> _EXERCISE DETAILS_
Each line below with the word "Viewport" needs to be copied.

====== SOURCE RECORDS

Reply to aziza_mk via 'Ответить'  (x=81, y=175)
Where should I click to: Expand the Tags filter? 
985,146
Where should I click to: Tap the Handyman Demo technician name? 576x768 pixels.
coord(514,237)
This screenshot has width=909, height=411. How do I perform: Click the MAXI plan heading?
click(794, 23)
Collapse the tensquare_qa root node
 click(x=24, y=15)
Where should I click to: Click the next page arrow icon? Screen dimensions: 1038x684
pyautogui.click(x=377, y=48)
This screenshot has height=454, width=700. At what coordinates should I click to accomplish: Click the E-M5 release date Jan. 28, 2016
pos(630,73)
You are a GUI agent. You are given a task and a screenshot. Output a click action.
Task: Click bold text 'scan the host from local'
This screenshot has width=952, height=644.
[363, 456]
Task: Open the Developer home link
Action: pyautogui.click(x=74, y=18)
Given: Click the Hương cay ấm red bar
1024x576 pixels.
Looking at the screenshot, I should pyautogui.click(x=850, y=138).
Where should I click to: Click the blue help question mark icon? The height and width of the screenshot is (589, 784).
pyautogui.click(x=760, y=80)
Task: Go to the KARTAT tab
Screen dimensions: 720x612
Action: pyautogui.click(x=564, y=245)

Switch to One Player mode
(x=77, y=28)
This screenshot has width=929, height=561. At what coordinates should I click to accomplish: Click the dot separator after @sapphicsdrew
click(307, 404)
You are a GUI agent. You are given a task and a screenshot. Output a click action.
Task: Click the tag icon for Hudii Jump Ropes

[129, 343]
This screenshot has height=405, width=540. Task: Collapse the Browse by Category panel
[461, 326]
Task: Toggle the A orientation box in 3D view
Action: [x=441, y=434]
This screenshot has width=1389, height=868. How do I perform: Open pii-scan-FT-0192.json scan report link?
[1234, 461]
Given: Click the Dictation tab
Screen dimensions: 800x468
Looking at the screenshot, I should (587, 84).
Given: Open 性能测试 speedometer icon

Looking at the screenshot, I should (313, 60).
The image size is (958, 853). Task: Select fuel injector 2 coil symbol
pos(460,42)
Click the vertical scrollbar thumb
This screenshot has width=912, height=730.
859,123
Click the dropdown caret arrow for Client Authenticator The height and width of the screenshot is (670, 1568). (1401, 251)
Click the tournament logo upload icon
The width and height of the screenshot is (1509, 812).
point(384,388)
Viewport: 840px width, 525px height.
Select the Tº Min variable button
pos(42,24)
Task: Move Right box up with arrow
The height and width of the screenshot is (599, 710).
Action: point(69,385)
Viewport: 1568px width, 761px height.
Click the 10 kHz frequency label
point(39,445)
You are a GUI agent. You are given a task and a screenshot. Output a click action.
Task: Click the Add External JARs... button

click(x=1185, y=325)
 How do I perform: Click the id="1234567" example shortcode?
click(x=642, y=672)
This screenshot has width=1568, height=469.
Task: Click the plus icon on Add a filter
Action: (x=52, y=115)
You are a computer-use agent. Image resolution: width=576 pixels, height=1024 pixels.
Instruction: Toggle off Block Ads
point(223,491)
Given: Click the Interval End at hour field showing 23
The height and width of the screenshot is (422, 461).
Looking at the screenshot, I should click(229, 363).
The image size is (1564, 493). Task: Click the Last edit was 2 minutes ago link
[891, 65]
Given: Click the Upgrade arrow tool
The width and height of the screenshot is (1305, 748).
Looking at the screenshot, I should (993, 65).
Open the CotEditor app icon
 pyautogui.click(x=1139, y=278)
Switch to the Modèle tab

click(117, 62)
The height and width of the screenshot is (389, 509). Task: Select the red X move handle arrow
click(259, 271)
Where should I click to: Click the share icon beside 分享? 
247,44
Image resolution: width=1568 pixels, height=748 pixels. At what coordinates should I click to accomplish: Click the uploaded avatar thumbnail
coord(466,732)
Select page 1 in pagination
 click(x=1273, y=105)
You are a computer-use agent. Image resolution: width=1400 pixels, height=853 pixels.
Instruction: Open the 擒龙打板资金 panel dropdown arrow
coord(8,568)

============

> _RESPONSE BOX_
Viewport: 840px width, 525px height.
Viewport: 1568px width, 761px height.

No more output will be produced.